Back Off! I just backed up smdelec1.log to ./#smdelec1.log.1#

Number of CPUs detected (16) does not match the number reported by OpenMP
(1).
Consider setting the launch configuration manually!
Reading file smdelec1.tpr, VERSION 4.6.7 (double precision)
Using 16 MPI processes

Non-default thread affinity set probably by the OpenMP library,
disabling internal thread affinity

........................
*The program runs successfully and speed is around 7 ns / day for my
particular biomolecule.*

However , the mdrun command *fails t*o run when I use *more than 1 node and
keep ppn = 16*. I observed that it can run on 2 nodes with 4 processes or
on 2 nodes with 8 processes. Similarly it can run on 4 nodes with 4
processes. That is np = 16 is the limit for the command in my case.

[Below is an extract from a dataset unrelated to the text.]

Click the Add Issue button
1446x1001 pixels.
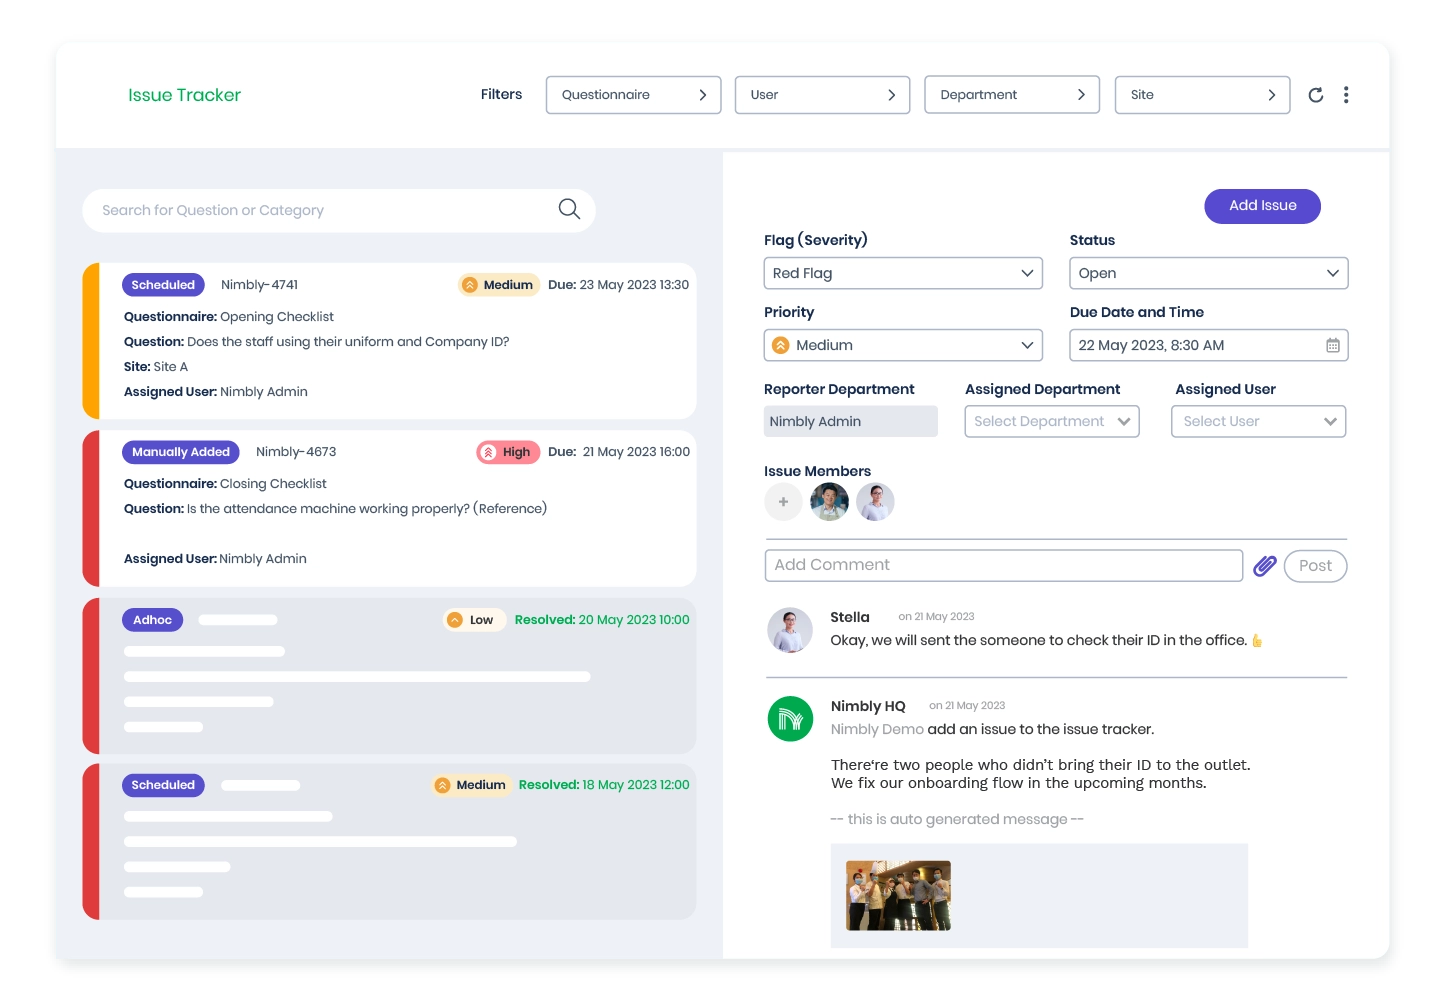(1262, 206)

*For lnodes = 3 and ppn =3, I have a message like this :-*

Number of CPUs detected (16) does not match the number reported by OpenMP
(1).
Consider setting the launch configuration manually!
Reading file pull1.tpr, VERSION 4.6.7 (double precision)
Using 9 MPI processes
..............................................................................................
=>> PBS: job killed: walltime 50 exceeded limit 30. I killed the job.
*For lnodes = 4 and ppn = 2, I get this :-*

Number of CPUs detected (16) does not match the number reported by OpenMP
(2).
Consider setting the launch configuration manually!
Reading file pull1.tpr, VERSION 4.6.7 (double precision)
Using 8 MPI processes

........................................................................................................
=>> PBS: job killed: walltime 50 exceeded limit 30 . I killed the job.

In the above test cases my walltime was 00:30:00 , arbitrarily chosen so as
to see if they run or not.

*If I use , say, lnode = 2 , ppn = 16 and np = 32 , the program runs but no
output is generated. If I cancel it then this error comes :-*

[mpiexec at node094] HYD_pmcd_pmiserv_send_signal (./pm/pmiserv/pmiserv_cb.c:221):
assert (!closed) failed
[mpiexec at node094] ui_cmd_cb (./pm/pmiserv/pmiserv_pmci.c:128): unable to
send SIGUSR1 downstream
[mpiexec at node094] HYDT_dmxu_poll_wait_for_event
(./tools/demux/demux_poll.c:77):
callback returned error status
[mpiexec at node094] HYD_pmci_wait_for_completion
(./pm/pmiserv/pmiserv_pmci.c:388):
error waiting for event
[mpiexec at node094] main (./ui/mpich/mpiexec.c:718): process manager error
waiting for completion

Can anyone please help with this???? I am waiting for a reply in this forum
after which I will take it up with the cluster admins.

Thanks & Regards
Agnivo Gosai
Grad Student, Iowa State University.